TSP

While far from perfect, the MFW has some hidden gems, and GVSXX is one of those. Image: Who is Danny/Shutterstock.com

Since its inception in June 2022, the money market settlement fund in the TSP’s mutual fund window (MFW) has outperformed the TSP’s G Fund. The default money market fund in the MFW is the State Street Institutional U.S. Government Money Market Fund, ticker symbol GVSXX.

The table below compares the performance of GVSXX to the G Fund. In 2023, GVSXX outperformed the G Fund by 0.88%. And year-to-date (through October 2024), GVSXX has outperformed the G Fund by 0.81%.

So, what is the difference between the two funds? The G Fund invests strictly in short-term U.S. Treasury securities, while GVSXX also invests roughly half of its holdings in short-term U.S. Treasury securities, with the other half invested in either U.S. treasury repurchase agreements or U.S. government agency debt.
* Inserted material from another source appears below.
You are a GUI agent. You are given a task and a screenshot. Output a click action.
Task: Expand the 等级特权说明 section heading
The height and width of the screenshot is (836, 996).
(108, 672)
To date, repurchase agreements have been issued by well know financial companies such as JP Morgan Securities, Wells Fargo, Citigroup, and Barclays and are collateralized by U.S. government securities. Government agency debt is issued by Federal government-sponsored entities such as the Federal Home Loan Bank and the Federal Farm Credit Banks Funding Corporation.
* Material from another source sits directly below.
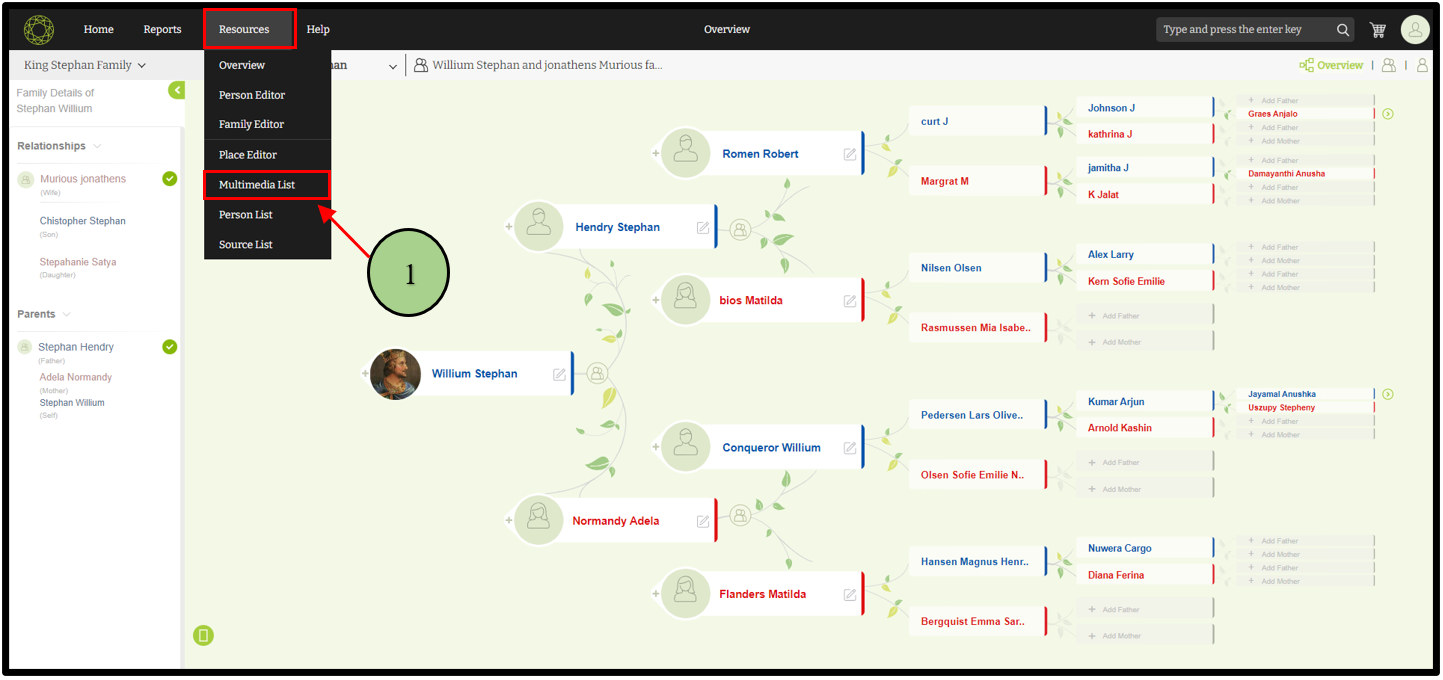
Task: Collapse the Parents section
Action: pos(67,315)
Well, that is confusing, so what is the bottom line? Where does GVSXX get its excess returns vs. the G Fund? From the debt of U.S. government-sponsored entities such as the Federal Home Loan Mortgage Corporation and the Federal Home Loan Bank. This debt currently accounts for only 13% of GVSXX’s assets and, while these entities are not backed by the full faith and credit of the United States, if you believe in the ongoing financial solvency and creditworthiness of the United States government, there is little additional risk in investing in GVSXX vs. the G Fund. These government-sponsored entities will be the first to be financially supported directly by the U.S. government, like they were in 2008.

I know the TSP’s mutual fund window has gotten a bad reputation for excessively high fees. And in some cases, rightly so. However, in the case of GVSXX, since it is the settlement fund for money moved to the TSP’s mutual fund window, there are no $28.75 transaction fees to invest in GVSXX. That is correct, simply pay your $150 annual MFW enrollment fee and, as a Federal Government employee, you have nearly unlimited access to GVSXX!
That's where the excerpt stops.